There may be crocuses blooming in your front yard, but winter lingers in the high hills and shaded woods.

This time of year — somewhere between full winter and full spring — I get restless with the shifting seasons. While I’m fitting in as many runs as I can in a waning ski season, I’m also looking ahead to warmer-weather pursuits — like hiking.

It was that mindset that put me on the trail a few days ago wearing hiking boots rather than ski boots as I set off with the dog toward Bridal Veil Falls in Franconia.

Only the merest of snowbanks lined the muddy road leading to the trailhead. But once on the trail, I encountered everything from bumpy thawed-and-refrozen boot tracks to crusty ice and packed snow with a layer of sugary stuff on top. I was glad to have my microspikes attached to my boots. Snowshoes would have worked, too, especially in the areas where the top layer of snow slid easily from the dense, packed layer below.

Hiking — or any outdoor pursuit — during this in-between season is often a mixed bag, and hikers should be prepared for both wintery and spring-like weather and trail conditions. That means layered clothing, traction devices, and following the guidelines outlined at www.hikesafe.com.

The Appalachian Mountain Club updates trail and weather conditions daily at www.outdoors.org for the areas it maintains, and hikers post updates for trails throughout the state at www.newenglandtrailconditions.com.

No matter what season you hit the trail, it’s important to stay on said trail.

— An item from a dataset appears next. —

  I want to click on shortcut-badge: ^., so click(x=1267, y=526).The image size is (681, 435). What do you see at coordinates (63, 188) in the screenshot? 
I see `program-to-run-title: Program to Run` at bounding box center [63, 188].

“Compacted snow and ice on trails is often the last to melt out,” said Alex DeLucia, the Leave No Trace program manager for the Appalachian Mountain Club. “Hikers who are not prepared for these conditions end up walking outside of the trail corridor and contribute to trail widening. Above treeline, this impact can significantly damage fragile alpine plants that grow alongside the trail.”

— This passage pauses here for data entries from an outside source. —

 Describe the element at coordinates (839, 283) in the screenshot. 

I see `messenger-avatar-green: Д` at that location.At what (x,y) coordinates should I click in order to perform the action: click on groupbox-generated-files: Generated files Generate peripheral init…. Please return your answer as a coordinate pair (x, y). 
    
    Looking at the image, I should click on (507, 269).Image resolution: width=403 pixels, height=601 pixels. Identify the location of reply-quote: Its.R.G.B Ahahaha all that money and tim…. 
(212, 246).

My hike was well below treeline, on a trail tucked into the shadow of the Kinsman Range. Still, I noticed several spots along the way where other hikers had post-holed into deep snow when stepping off the beaten path. The Coppermine Trail to the falls meanders along its namesake brook. Deep pillows of pure white snow concealed the brook in most places, but the deep gurgle of the water flowing below its winter cover suggested it won’t be long before the brook melts free.

Bodies of water everywhere are thawing this time of year, which means hikers need to use extra caution on water crossings.

While this trail is busy during the summer months, when hikers are rewarded at the apex of the hike with the prospect of a refreshing dunk in the pool at the base of the falls, we had the trail almost to ourselves the other day, meeting only two other hikers along the way.

Above the partially-frozen pool we climbed a cascade of packed snow to sit among what seemed a fairy tale castle. The falls, which in summer tumble and roar over the rocks, now hung suspended as tall, thick shelves of icicles, tinged blue and yellow.

The signs of mud season’s approach are evident in the yard and beyond. Soon — for a while, anyway — it will be too muddy to amble along many of my favorite hiking trails. But for now, for a little while longer, winter lingers here in the cool shelter of woods and mountains.